Her co-stars, though, every time I saw Eric Shaeffer's elegant production, remained outstanding during the entire run, and of course, on this album. Jan Maxwell brings warmth and humility to the ice queen named Phyllis Stone, Ron Raines is a fine Ben, and the cast's standout, Danny Burstein, is a Buddy for the ages, making us sympathize with a once pitiful and unlikeable glad-handler. Elaine Paige also pulls through with a fierce "I'm Still Here", that is less of the anthem of survival Yvonne DeCarlo first sang, but an angry statement of disappointment.

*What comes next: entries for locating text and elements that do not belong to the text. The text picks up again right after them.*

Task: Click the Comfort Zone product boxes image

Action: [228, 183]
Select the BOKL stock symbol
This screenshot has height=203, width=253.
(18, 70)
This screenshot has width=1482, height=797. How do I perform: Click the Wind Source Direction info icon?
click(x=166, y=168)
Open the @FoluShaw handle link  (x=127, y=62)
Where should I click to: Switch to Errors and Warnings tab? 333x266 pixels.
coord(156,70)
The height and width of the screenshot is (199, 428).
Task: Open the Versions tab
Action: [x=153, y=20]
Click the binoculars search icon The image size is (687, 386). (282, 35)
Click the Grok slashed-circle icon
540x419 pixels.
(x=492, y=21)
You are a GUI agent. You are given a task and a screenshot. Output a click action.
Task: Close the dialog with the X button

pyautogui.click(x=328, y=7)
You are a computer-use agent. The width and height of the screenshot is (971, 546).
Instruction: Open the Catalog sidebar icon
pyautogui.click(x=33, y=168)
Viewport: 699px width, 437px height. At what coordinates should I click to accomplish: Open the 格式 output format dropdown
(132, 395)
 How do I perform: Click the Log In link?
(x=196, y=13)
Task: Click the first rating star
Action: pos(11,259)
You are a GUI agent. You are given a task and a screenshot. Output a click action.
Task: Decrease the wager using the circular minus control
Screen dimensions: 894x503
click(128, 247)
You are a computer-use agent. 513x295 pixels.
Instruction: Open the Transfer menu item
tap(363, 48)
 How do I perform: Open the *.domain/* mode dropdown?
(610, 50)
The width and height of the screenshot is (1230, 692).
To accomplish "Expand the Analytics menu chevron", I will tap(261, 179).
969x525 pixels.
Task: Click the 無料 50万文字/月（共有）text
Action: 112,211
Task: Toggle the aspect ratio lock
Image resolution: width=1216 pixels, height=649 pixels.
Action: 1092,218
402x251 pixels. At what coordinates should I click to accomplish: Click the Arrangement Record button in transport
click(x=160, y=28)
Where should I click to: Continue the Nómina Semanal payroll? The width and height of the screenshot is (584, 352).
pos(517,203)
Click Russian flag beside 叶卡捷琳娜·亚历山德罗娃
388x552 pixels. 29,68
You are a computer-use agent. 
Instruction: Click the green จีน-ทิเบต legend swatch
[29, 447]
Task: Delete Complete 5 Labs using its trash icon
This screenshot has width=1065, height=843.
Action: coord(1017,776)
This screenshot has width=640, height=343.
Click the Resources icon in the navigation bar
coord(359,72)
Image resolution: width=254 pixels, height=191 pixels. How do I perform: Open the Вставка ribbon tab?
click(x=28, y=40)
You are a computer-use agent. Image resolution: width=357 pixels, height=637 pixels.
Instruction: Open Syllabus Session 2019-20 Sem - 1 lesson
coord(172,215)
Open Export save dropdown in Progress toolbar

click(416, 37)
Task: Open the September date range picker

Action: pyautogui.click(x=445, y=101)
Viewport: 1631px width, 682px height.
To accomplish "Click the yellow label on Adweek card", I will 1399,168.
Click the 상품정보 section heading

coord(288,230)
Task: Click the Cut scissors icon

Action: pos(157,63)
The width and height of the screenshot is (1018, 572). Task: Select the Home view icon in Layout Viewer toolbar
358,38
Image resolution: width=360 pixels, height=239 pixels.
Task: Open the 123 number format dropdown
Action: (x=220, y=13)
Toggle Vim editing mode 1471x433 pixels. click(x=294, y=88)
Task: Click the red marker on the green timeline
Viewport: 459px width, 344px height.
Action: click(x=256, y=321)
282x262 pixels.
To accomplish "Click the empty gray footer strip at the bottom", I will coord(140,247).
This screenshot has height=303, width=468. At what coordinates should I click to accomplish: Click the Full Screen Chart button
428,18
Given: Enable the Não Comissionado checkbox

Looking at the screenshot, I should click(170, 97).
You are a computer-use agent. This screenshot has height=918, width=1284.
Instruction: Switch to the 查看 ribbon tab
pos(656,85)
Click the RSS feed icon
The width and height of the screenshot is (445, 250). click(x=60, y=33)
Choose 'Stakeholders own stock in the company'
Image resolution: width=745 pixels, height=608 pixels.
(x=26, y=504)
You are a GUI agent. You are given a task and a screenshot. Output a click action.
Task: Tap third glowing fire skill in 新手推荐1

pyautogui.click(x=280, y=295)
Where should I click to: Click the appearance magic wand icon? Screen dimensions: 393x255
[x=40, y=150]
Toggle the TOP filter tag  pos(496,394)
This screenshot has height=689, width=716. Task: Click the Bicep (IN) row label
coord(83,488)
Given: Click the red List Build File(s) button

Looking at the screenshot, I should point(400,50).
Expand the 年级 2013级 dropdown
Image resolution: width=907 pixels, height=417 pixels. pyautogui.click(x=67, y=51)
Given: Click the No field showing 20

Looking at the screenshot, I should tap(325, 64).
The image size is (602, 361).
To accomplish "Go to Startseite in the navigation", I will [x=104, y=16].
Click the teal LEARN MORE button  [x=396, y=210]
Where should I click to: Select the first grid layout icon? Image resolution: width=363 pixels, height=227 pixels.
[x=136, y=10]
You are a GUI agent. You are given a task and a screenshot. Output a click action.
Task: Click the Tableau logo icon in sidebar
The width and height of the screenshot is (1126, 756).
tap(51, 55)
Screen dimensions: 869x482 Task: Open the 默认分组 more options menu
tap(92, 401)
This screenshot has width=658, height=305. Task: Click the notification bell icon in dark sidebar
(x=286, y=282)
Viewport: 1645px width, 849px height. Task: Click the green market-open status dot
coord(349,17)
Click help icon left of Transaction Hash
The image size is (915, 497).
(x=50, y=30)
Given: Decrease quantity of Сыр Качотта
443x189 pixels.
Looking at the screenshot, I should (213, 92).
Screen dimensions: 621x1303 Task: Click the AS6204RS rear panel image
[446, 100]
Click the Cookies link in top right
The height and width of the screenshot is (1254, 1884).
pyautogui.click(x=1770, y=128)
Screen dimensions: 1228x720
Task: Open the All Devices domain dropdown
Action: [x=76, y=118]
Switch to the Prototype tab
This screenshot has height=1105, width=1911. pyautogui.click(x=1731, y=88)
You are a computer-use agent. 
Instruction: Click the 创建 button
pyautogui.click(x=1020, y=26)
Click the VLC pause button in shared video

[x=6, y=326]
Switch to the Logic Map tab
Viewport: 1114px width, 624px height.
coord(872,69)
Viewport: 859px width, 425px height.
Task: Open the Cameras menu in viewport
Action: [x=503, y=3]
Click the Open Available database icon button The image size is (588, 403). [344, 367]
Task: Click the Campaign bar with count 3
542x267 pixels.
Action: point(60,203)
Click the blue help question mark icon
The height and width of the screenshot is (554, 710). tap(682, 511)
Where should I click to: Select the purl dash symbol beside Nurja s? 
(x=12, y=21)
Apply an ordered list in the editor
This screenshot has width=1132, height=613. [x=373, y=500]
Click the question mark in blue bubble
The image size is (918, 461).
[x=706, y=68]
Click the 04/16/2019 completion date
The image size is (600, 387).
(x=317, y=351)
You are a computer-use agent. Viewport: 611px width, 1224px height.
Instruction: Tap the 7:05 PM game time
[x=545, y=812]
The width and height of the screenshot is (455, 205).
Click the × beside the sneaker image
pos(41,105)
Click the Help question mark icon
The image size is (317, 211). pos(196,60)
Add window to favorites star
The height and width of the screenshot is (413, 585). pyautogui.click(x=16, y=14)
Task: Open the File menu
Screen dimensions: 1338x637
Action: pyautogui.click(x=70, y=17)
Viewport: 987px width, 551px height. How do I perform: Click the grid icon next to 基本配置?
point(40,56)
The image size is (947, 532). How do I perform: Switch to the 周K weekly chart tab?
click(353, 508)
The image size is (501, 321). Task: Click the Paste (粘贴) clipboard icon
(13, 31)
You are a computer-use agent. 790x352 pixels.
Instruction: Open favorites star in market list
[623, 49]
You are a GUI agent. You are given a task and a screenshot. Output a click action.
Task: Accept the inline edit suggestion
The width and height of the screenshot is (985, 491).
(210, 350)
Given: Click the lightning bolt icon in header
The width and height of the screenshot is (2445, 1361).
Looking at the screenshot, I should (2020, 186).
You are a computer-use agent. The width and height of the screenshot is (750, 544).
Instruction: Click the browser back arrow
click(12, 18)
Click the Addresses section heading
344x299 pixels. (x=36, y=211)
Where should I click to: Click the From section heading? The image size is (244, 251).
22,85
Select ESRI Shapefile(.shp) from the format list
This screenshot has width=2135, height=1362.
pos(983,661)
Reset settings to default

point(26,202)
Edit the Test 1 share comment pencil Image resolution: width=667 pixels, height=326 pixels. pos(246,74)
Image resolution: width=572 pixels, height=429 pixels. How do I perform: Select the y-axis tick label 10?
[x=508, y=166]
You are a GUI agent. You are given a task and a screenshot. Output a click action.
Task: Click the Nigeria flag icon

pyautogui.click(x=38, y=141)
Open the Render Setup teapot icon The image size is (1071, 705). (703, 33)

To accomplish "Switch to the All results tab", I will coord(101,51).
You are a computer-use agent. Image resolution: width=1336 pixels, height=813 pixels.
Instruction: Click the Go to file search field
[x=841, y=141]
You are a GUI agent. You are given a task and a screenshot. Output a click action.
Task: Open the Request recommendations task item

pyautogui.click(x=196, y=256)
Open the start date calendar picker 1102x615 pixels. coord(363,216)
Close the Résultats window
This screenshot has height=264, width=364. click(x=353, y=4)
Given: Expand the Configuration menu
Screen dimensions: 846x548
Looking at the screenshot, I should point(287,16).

I was glad to hear that this production was to be preserved, especially because of Maxwell and Burstein's performances. But I did not expect to be bowled over completely by a definitive cast album of a masterpiece, despite always admiring the fine PS Classics label and the album producer, Tommy Krasker. This recording is a gem-- capturing not only Stephen Sondheim's masterful score and Jonathan Tunick's splendid orchestration, but in a true shocker, much of the original James Goldman book. You see, Goldman revised FOLLIES heavily until his death in 1998, and his widow has become most protective of latter versions of the book, rather than the surrealistic and superb original version. (It has been reported that Sondheim has always preferred Goldman's original text.) For some odd reason, the Widow Goldman allowed Krasker to not only record much of the dialogue, but much of the original dialogue from 1971. This is quite a treat for any FOLLIES lover.
So not only do we get a beautifully produced recording of a great Sondheim score with its original orchestrations with a fine cast to boot, but we get some original Goldman gems not heard since closing night of the original staging in 1972.
FOLLIES has never been a mainstream hit. Despite a fine set of reviews for this production, and good business early on, business faltered by December, and houses were half empty by January. (The performance I attended for the last time in January had a part icularly tepid audience response.) I suppose it is too much of a "boutique" music al about growing older, the road not taken and disillusion and delusion for the MAMMA MIA! (and in 1971, NO, NO NANNETTE) crowd. But thankfully, after a botched original cast album, it has finally gotten the album it deserves.